Pros and cons of searching for an apartment without a broker
With the economy sluggish, New Yorkers are pinching pennies in ways they've never had to before.
One trend that's picked up since the downturn hit the city is apartment hunting without using a broker, experts say.
"There are more and more people that are willing to do different amounts of work during the process in order to save some money," said Doug Perlson, co-founder and chief executive of RealDirect.com, a website that bridges the gap between hunters and sellers.
Commission for brokers involved in a sale usually hovers near 6% of the closing cost. Rental brokers typically get anywhere from a month's rent to 15% of a year's rent.
Saving money is the major reason why apartment-hunters, particularly renters, avoid using a broker.
When it comes to buyers, brokers' commissions are generally paid by the owner of the property that's for sale, according to Perlson.
"On the rental side, by not using a broker, you're going to save money," Perlson said. "If you can find a direct, no-fee apartment, you're going to be able to save money, typically."
While everyone wants to save money, there are downsides to avoiding a broker.
Perlson said landlords sometimes charge extra for rent as compensation for doing a broker's work on their own.
Additionally, experts said brokers usually get to show their clients the nicer apartments, often before they're are even listed on the market.

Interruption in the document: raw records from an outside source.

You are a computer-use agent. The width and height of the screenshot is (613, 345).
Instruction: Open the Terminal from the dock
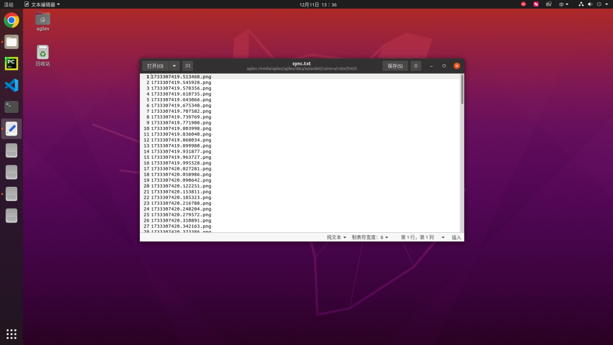[x=11, y=107]
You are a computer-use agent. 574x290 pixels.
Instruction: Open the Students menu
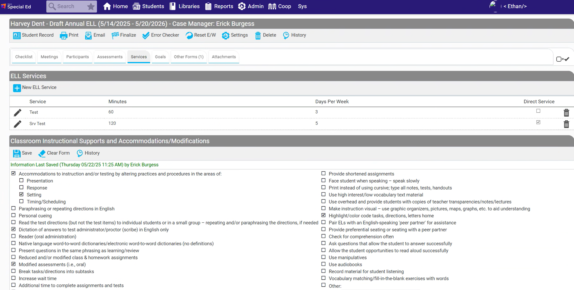pyautogui.click(x=148, y=6)
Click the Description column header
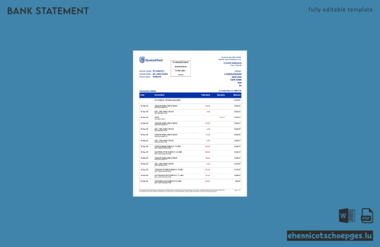Screen dimensions: 380x247 click(159, 95)
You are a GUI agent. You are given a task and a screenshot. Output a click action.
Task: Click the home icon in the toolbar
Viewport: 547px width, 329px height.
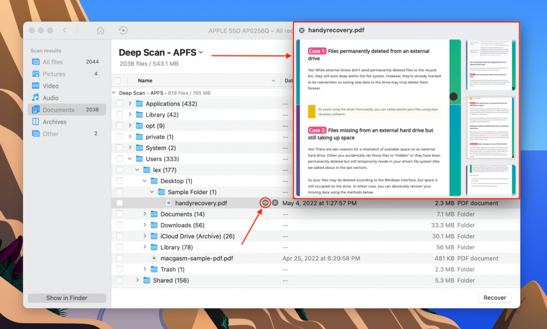click(100, 31)
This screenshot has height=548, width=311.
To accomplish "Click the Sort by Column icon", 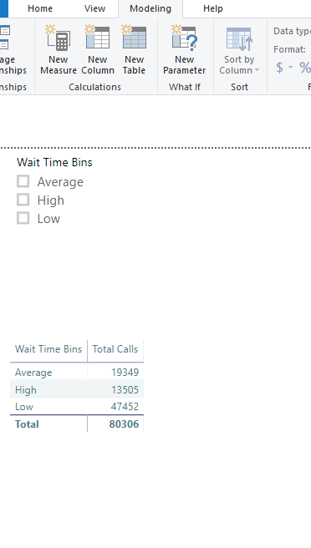I will pyautogui.click(x=239, y=39).
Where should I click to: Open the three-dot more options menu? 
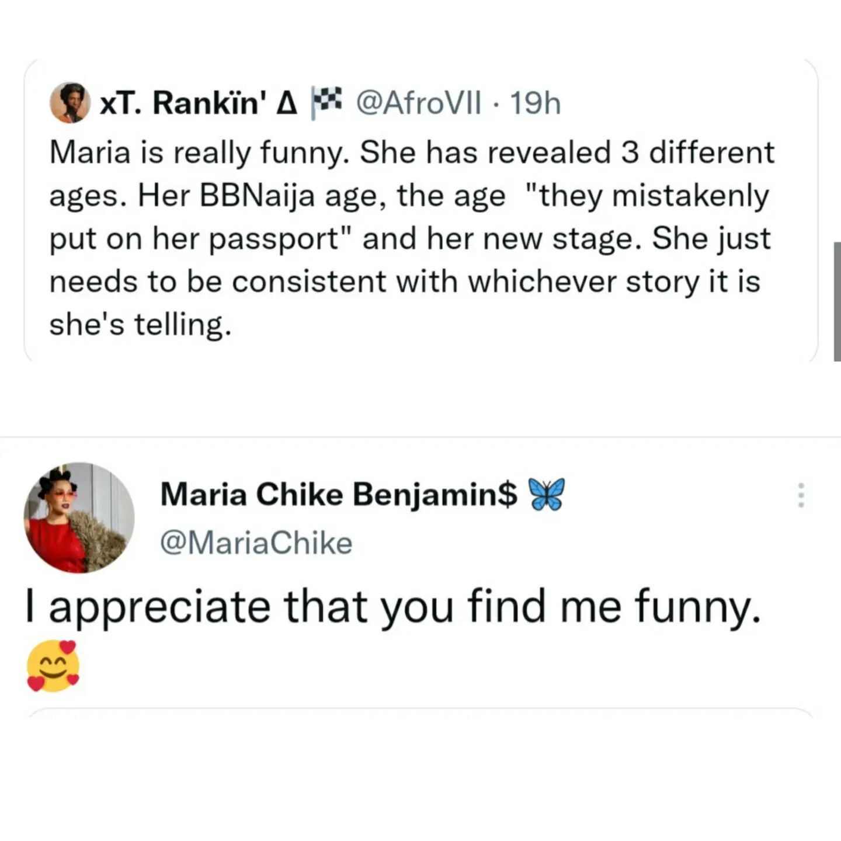click(x=801, y=495)
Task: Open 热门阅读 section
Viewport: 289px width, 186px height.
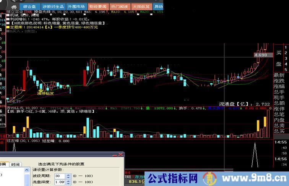Action: click(120, 6)
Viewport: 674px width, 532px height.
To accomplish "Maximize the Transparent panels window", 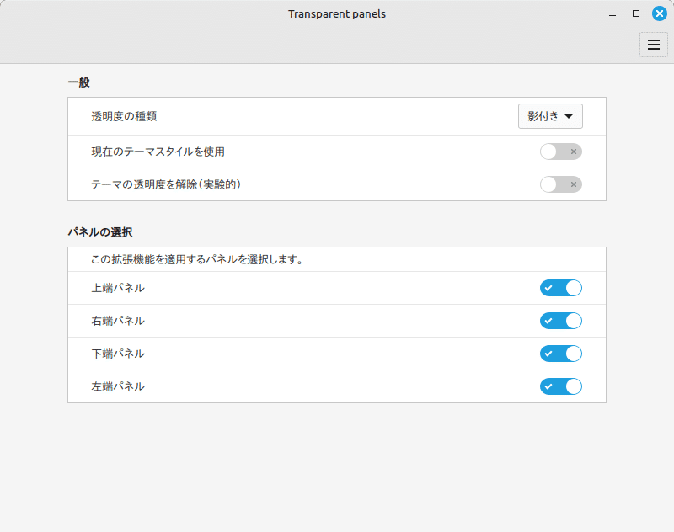I will tap(636, 13).
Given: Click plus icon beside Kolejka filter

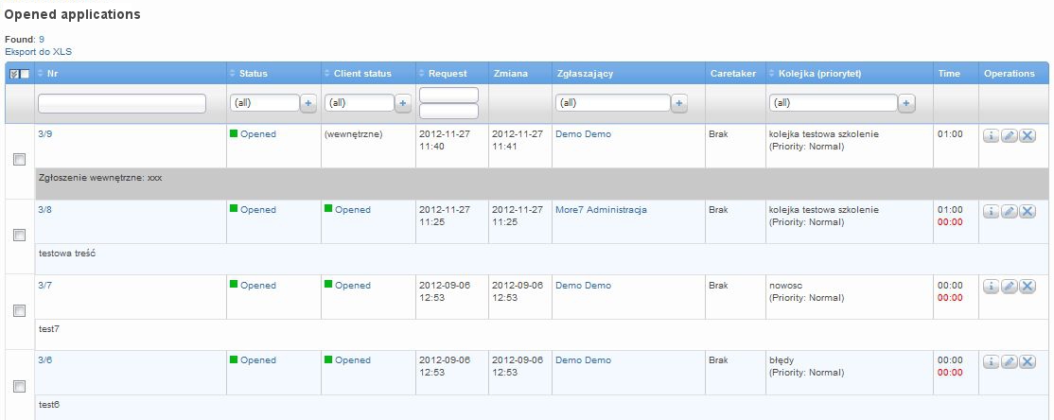Looking at the screenshot, I should click(906, 103).
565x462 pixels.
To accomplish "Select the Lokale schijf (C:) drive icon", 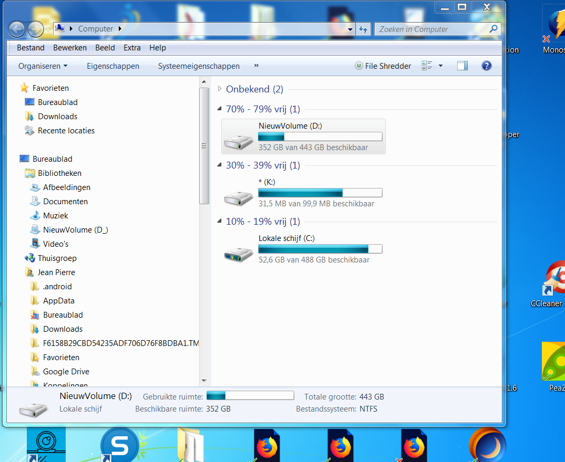I will tap(238, 255).
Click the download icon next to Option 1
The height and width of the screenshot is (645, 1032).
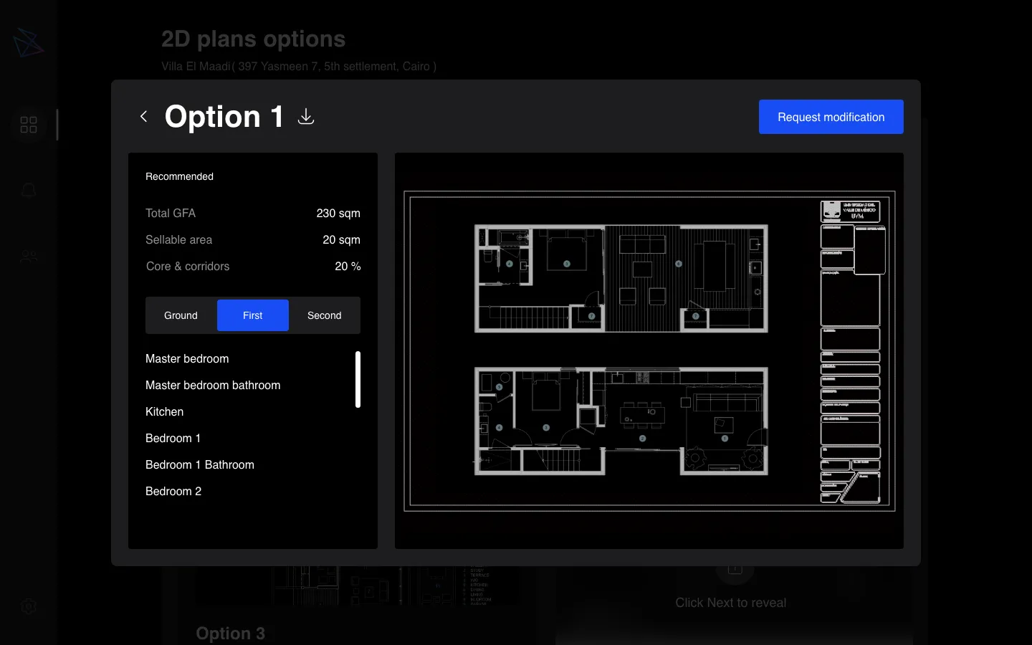[x=306, y=117]
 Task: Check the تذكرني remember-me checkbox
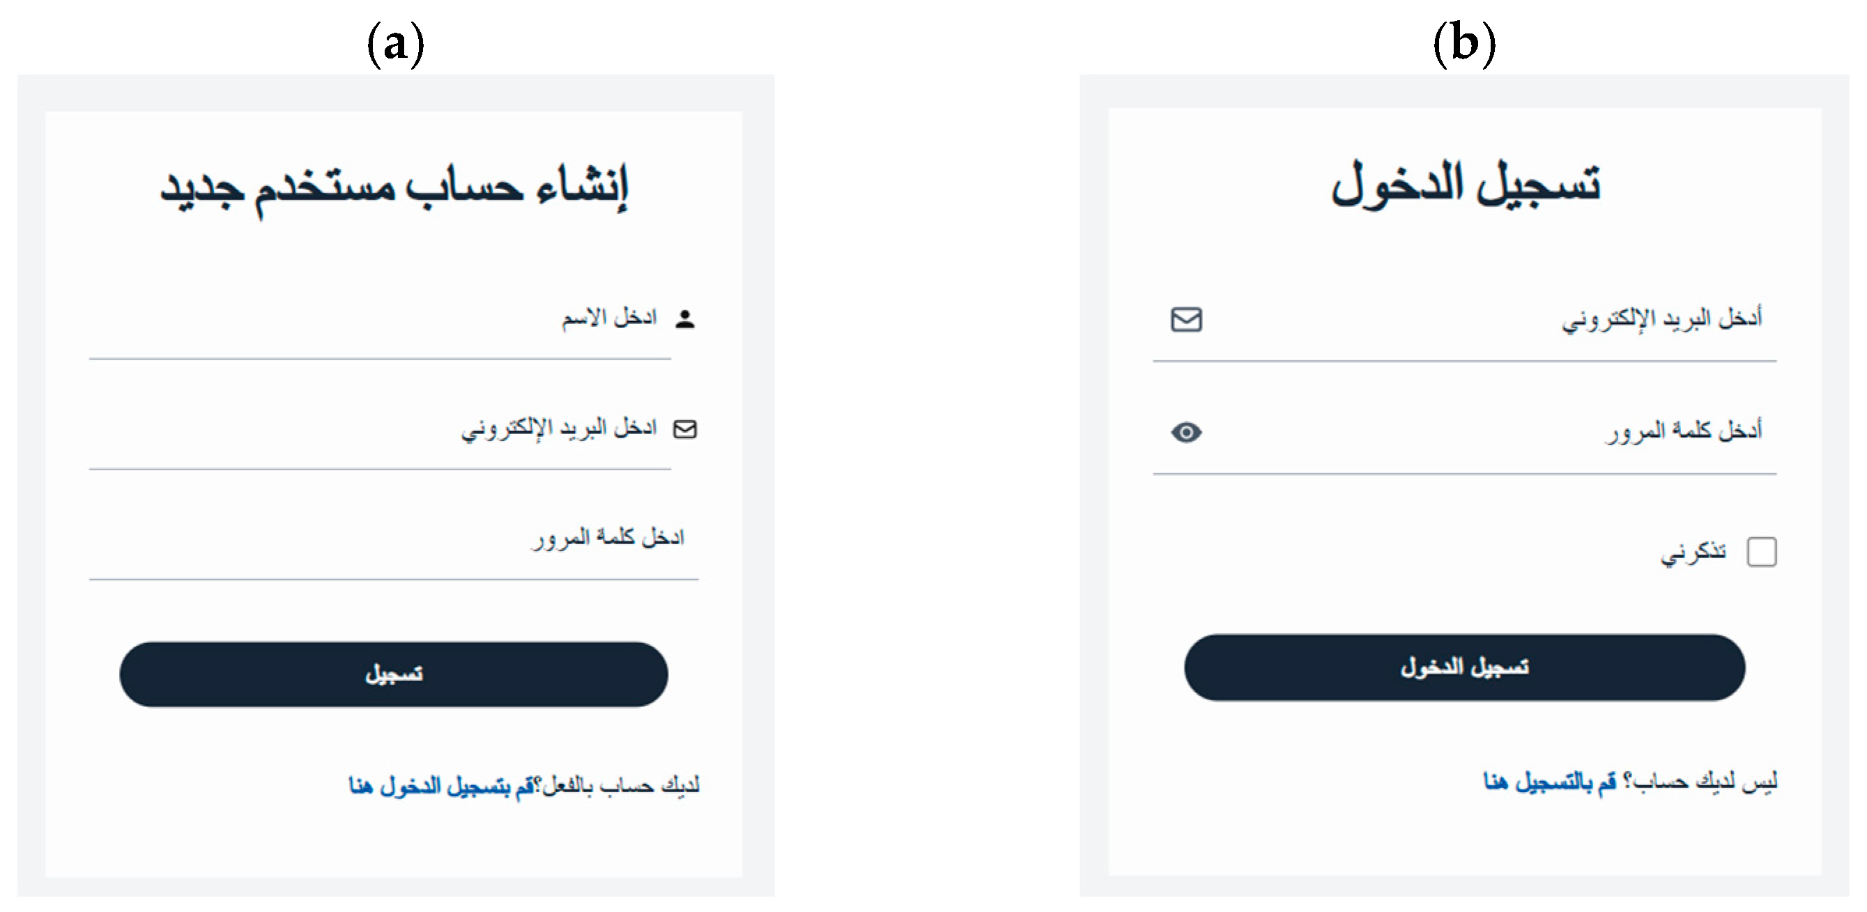[x=1761, y=552]
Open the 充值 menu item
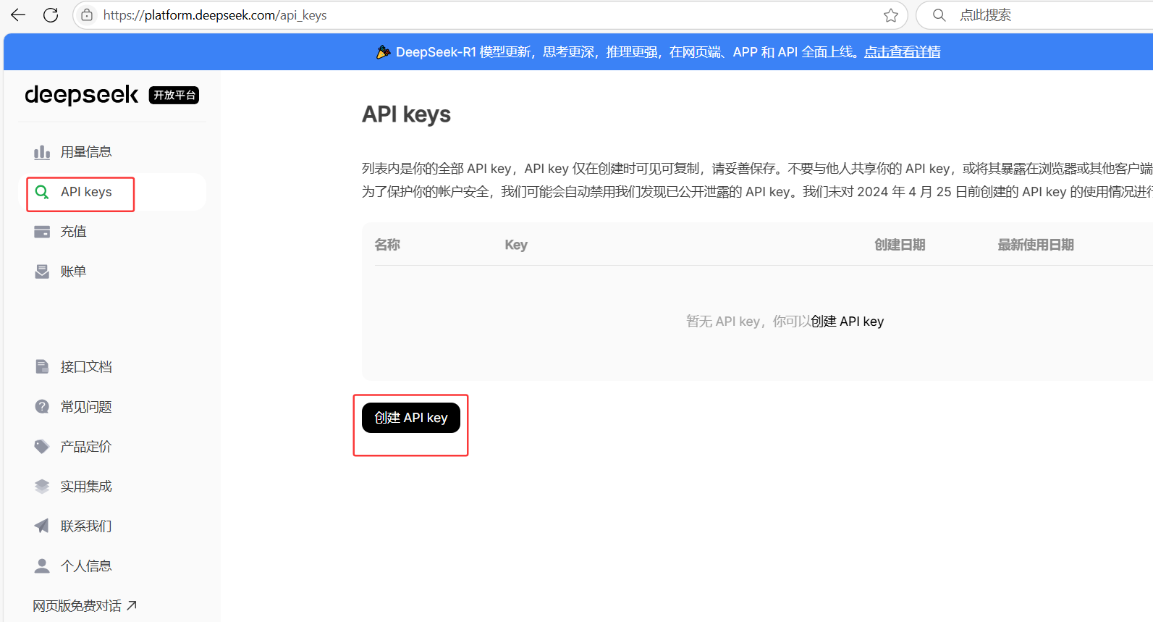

"In many cases, apartments are being rented prior to even hitting the market, and brokers are the ones that are able to engage those types of deals due to the relationships that they have with the landlords," said Gordon Golub, executive vice president and rentals director at CitiHabitats.
Gary Malin, the company's president, added that roughly 5% of sellers enter the market without a broker.
"If you look for no-fee apartments, you're going to be eliminating more than half of the apartments that are currently on the market," he said.
"While I think it would be ideal to find an apartment without a fee at all, the reality is that you're going to be looking at apartments that have fees as well as [those] that don't."
In short, avoiding a broker is more cost effective for renters, but those who opt for that approach risk missing out on some good digs.
Kelleigh Welch, 24, moved to the city from Massachusetts this summer for a job and found herself facing a speedy apartment hunt.
To save money, she didn't use a broker and found a room in an already occupied apartment. But she said that using a broker could be the safer bet.
"I don't have enough money to pay 15% of the yearly rent ... that's a lot of money for just [renting] an apartment to live in," Welch said. "
On one side you have the money issue, but on the other side you want to make sure you have a good place, and having a broker kind of makes sure you have a reliable source," she added.
Brokers also ward off scammers, she said.
Elana Estrin, 24, found her Upper West Side apartment on Craigslist about four months ago. She recently moved here from Texas.
"Most people told me, 'Whatever you do, don't go for a broker. It's going to cost you more and you can find [a place] just as easily without a broker," she said.
"I figured if I could find one on my own and save that fee then that would be great."
Estrin found her apartment after a week of searching, but said she would have used a broker if the hunt was more of a struggle.
When Phil Sarin, a New York resident for a year and a half, was looking to buy an apartment, he decided against using a broker because he didn't think he needed one.
"Basically, we figured that [we] should do the work in finding a place pretty much ourselves," he said.
When it came down to negotiating, he turned to RealDirect.com to handle the technicalities of the sale, and ended up with a Park Slope condo that he expects to move into sometime this month.
"We wanted to be a little more self-serving in the beginning of a process and then get help from real people when we needed help from them," he said.
"What I've noticed is that people my age or younger, they tend to be as self-serving as they possibly can," Sarin added.